- WORK REQUIRED -
Please copy out all lines of the entries that contain the word "column".

- EXTRACTED ENTRIES -
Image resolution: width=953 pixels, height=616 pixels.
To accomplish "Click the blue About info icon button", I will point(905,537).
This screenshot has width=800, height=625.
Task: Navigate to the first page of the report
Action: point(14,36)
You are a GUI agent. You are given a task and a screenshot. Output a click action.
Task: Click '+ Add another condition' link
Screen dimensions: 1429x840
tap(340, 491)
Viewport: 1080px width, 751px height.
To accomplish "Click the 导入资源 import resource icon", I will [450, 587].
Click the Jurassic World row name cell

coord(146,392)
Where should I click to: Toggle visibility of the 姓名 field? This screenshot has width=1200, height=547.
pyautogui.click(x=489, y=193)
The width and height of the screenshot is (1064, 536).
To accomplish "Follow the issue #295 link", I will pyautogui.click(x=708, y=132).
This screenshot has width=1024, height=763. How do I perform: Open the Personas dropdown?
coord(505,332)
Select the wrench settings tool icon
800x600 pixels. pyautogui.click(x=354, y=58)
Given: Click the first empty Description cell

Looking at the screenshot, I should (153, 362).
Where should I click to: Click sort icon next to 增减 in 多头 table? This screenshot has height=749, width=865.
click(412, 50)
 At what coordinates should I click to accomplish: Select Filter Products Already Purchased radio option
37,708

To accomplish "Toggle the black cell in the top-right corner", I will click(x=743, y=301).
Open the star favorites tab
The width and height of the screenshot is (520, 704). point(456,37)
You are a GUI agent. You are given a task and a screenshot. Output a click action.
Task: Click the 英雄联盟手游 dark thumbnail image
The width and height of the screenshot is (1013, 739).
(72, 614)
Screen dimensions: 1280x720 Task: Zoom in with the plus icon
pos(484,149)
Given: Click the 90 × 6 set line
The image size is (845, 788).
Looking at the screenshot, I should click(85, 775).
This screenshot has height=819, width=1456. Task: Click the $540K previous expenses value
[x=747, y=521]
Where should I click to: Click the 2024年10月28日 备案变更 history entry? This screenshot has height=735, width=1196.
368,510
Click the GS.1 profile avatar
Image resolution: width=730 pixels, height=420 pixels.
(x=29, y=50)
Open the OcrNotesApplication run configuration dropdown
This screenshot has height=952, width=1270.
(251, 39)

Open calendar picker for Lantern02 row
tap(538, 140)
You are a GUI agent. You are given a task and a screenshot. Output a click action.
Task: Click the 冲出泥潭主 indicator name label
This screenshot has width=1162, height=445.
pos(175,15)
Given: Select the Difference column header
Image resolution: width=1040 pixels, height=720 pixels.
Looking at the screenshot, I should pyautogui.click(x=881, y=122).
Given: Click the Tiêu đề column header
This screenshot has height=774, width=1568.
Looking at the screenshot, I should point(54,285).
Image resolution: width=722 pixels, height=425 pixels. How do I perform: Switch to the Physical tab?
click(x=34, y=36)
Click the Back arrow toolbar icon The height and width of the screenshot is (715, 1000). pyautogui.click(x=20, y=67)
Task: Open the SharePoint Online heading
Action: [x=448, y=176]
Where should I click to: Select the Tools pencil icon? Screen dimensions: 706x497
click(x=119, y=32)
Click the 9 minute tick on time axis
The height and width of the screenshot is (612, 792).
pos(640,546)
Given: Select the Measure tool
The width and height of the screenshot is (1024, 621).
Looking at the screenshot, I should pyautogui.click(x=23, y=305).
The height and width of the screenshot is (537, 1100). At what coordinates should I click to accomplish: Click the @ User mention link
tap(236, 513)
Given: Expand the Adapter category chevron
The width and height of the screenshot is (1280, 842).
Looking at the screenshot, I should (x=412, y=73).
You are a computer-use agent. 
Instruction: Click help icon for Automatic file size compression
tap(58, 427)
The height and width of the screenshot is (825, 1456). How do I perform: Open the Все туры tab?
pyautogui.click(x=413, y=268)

- ANSWER AREA -
Given: Select the Difference column header
Given: Click the Tiêu đề column header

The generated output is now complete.